Content starts

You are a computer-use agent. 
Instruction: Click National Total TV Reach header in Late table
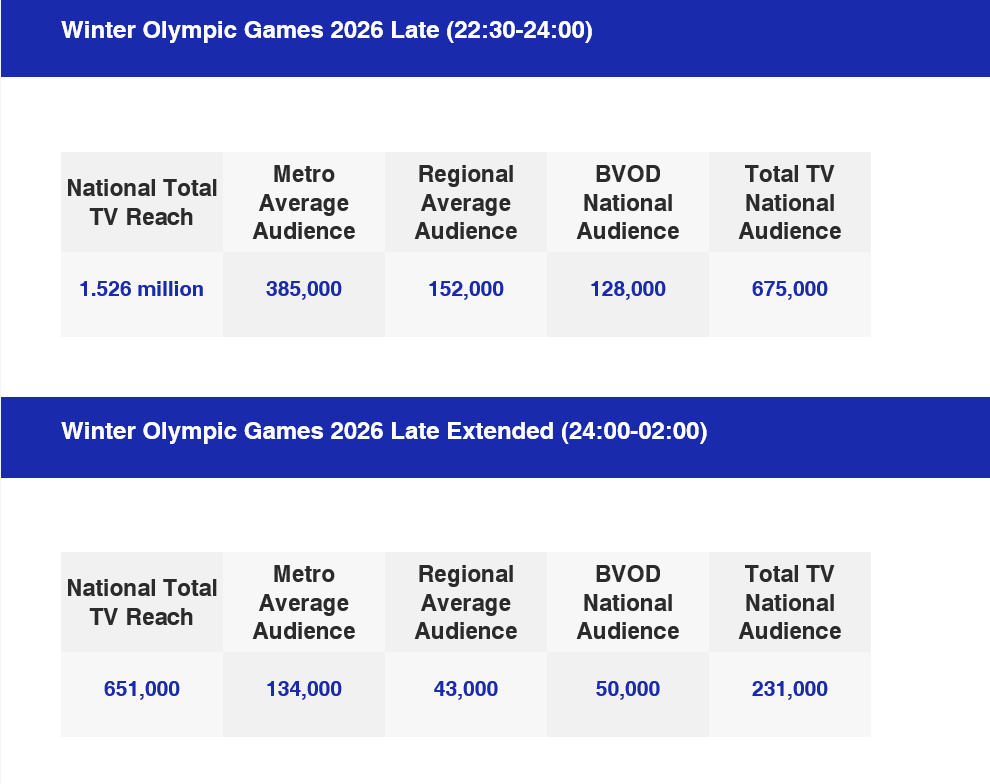pyautogui.click(x=142, y=203)
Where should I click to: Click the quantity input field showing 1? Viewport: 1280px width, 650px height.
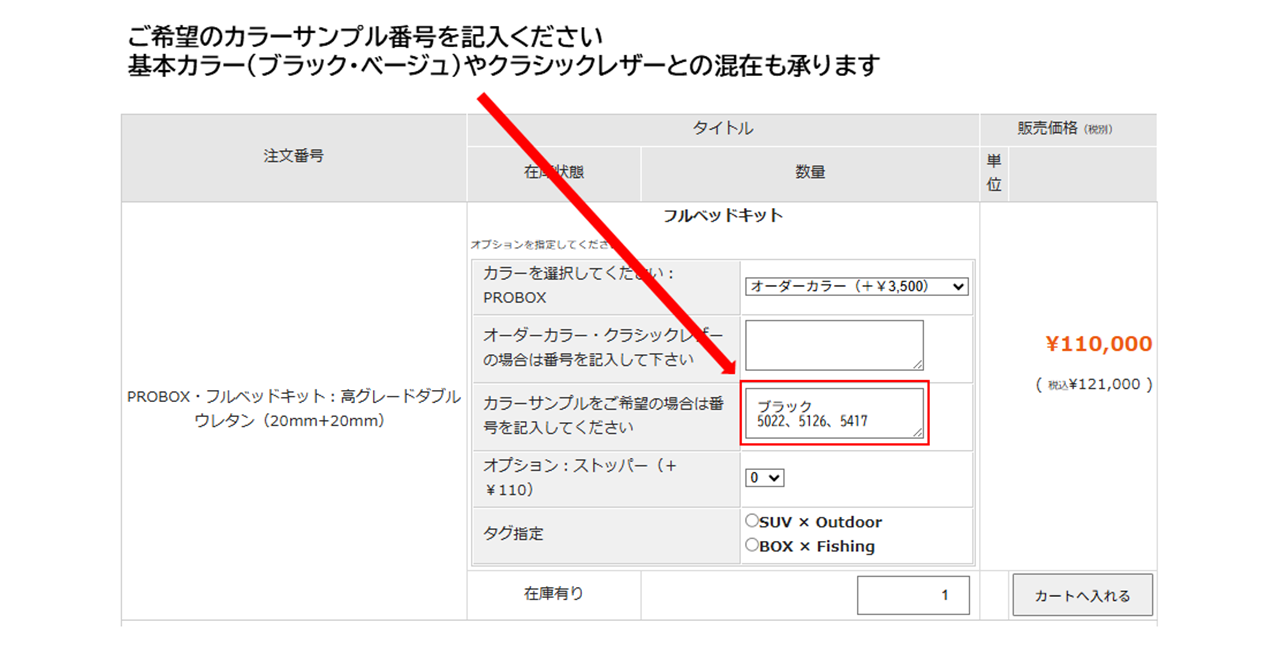click(x=913, y=595)
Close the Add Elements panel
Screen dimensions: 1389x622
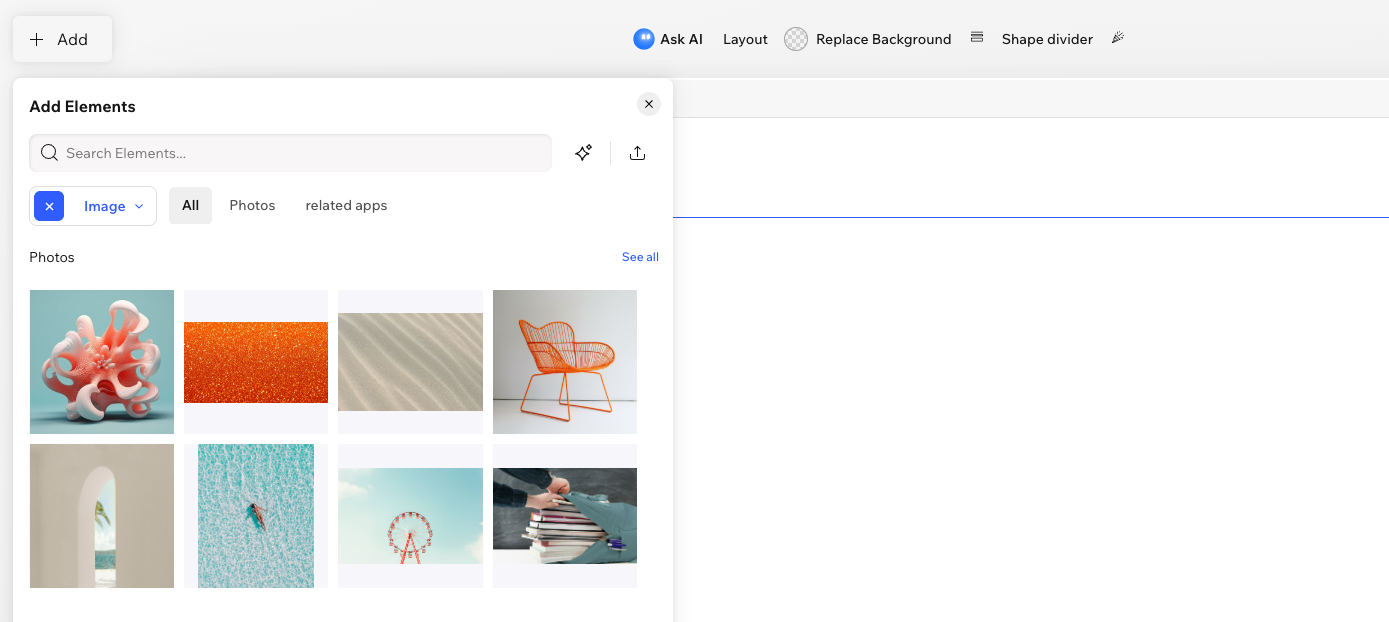[649, 104]
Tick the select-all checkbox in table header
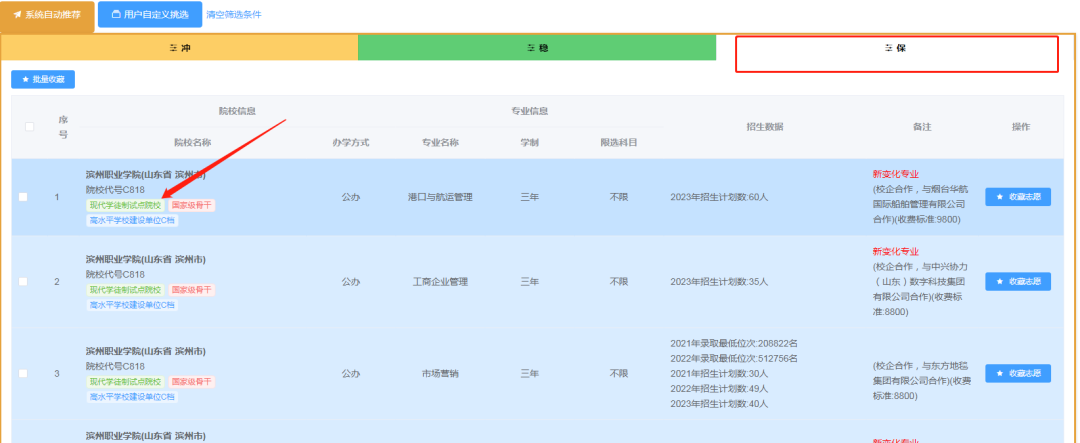The width and height of the screenshot is (1080, 443). [29, 126]
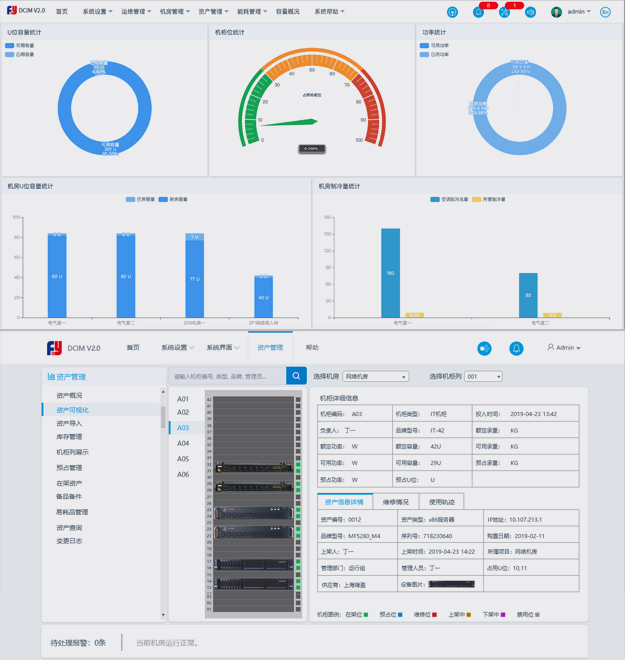Open the 选择机房 dropdown
The image size is (625, 660).
[375, 377]
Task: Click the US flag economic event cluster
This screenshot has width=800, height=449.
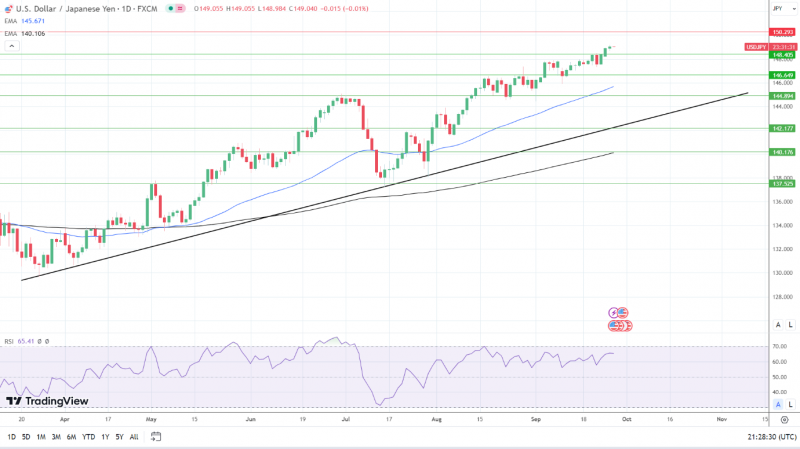Action: (620, 326)
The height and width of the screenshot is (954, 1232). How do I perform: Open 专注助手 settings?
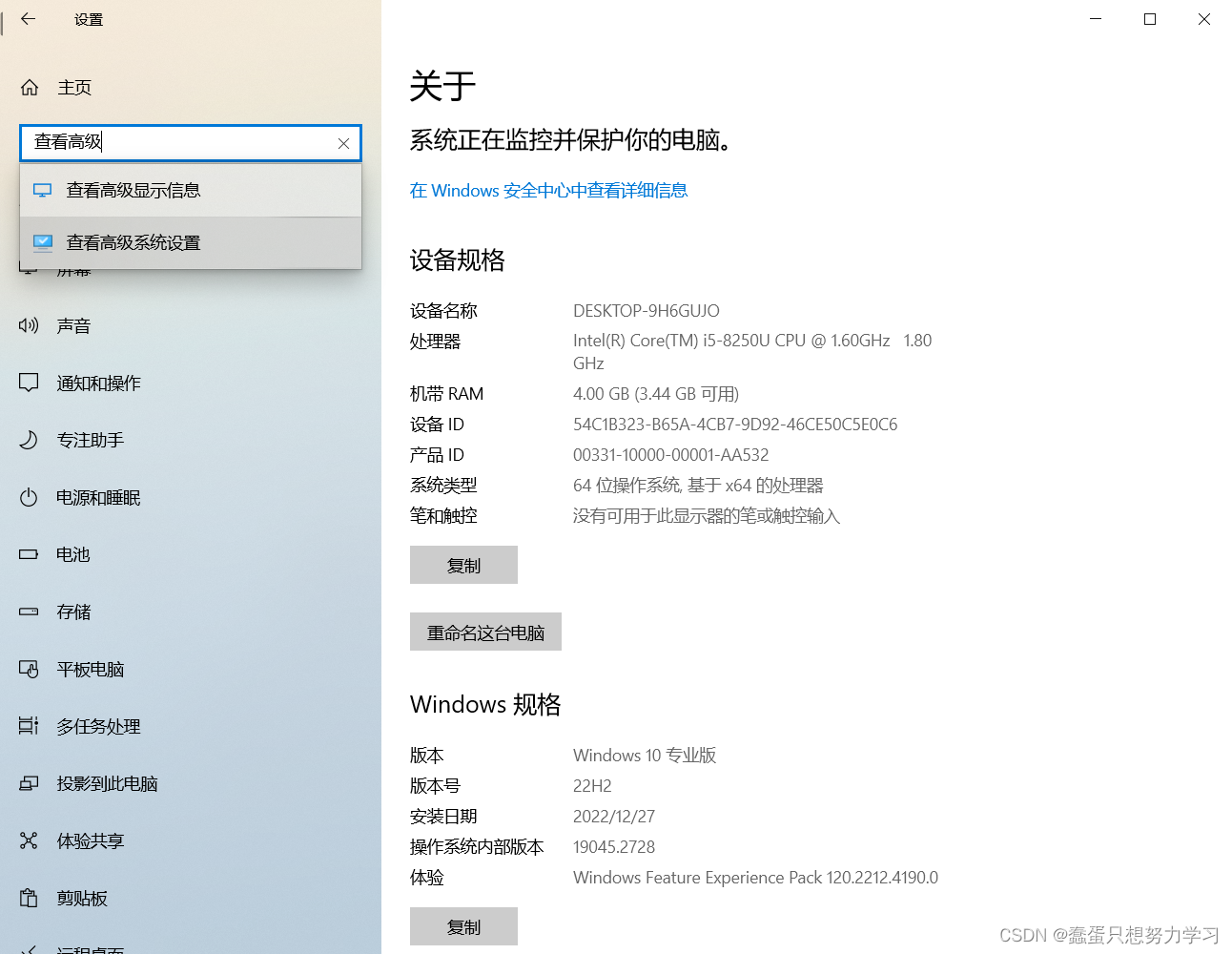[x=91, y=440]
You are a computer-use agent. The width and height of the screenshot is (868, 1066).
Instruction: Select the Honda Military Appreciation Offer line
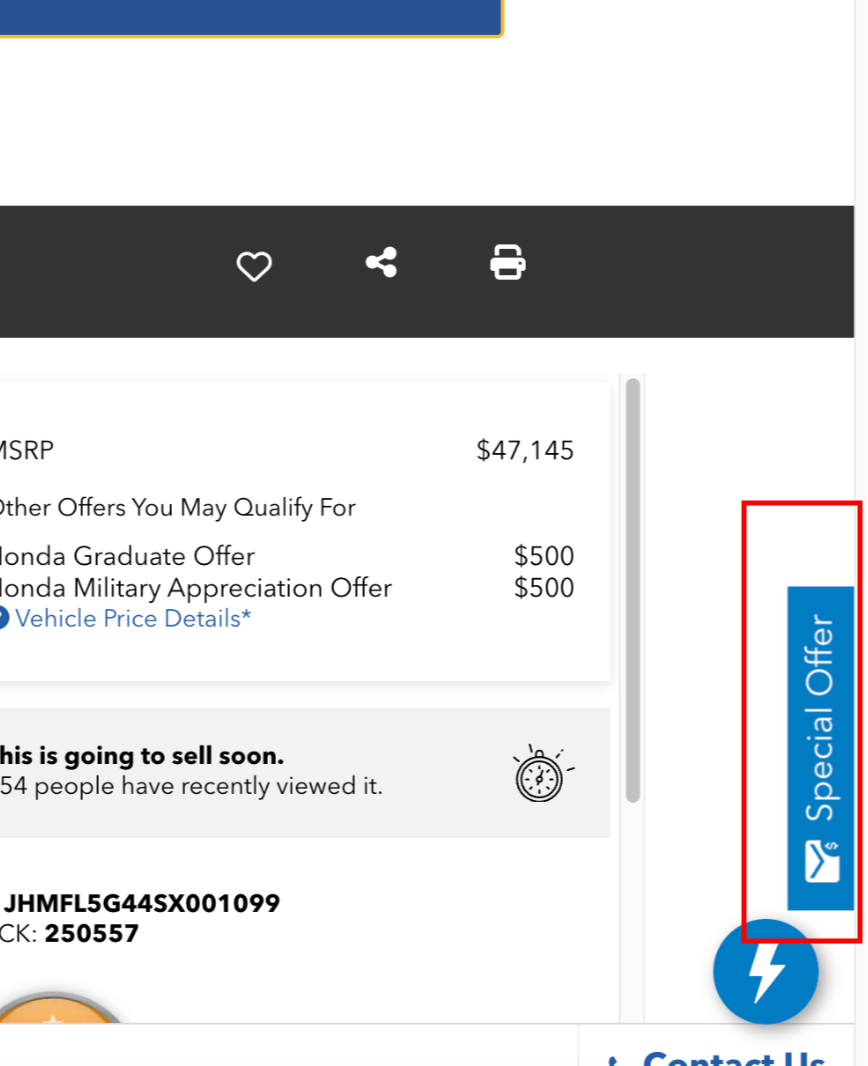point(196,587)
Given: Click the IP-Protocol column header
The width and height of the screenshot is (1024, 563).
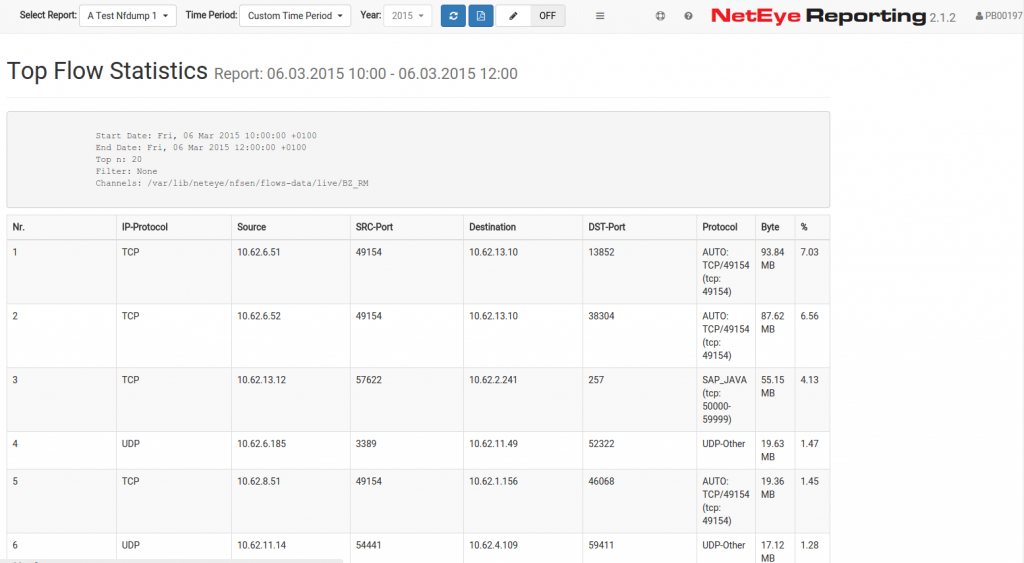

Content ends

EXERCISE DETAILS —
Leaving out the pictures, repeat all the entries exactly as they stand.

RESULT OF THIS EXERCISE —
You are a computer-use agent. 
Instruction: Click National Total TV Reach header in Late table
pyautogui.click(x=142, y=203)
Where should I click to: Click the quantity input field showing 1? Viewport: 1280px width, 650px height.
click(x=913, y=595)
Close the Add Elements panel
Screen dimensions: 1389x622
[649, 104]
Tick the select-all checkbox in table header
The width and height of the screenshot is (1080, 443). [29, 126]
Open the 选择机房 dropdown
The image size is (625, 660).
[375, 377]
Task: Click the US flag economic event cluster
This screenshot has width=800, height=449.
Action: (620, 326)
The height and width of the screenshot is (954, 1232). How do I perform: Open 专注助手 settings?
[x=91, y=440]
You are a computer-use agent. The width and height of the screenshot is (868, 1066).
Instruction: Select the Honda Military Appreciation Offer line
point(196,587)
Given: Click the IP-Protocol column header
The width and height of the screenshot is (1024, 563).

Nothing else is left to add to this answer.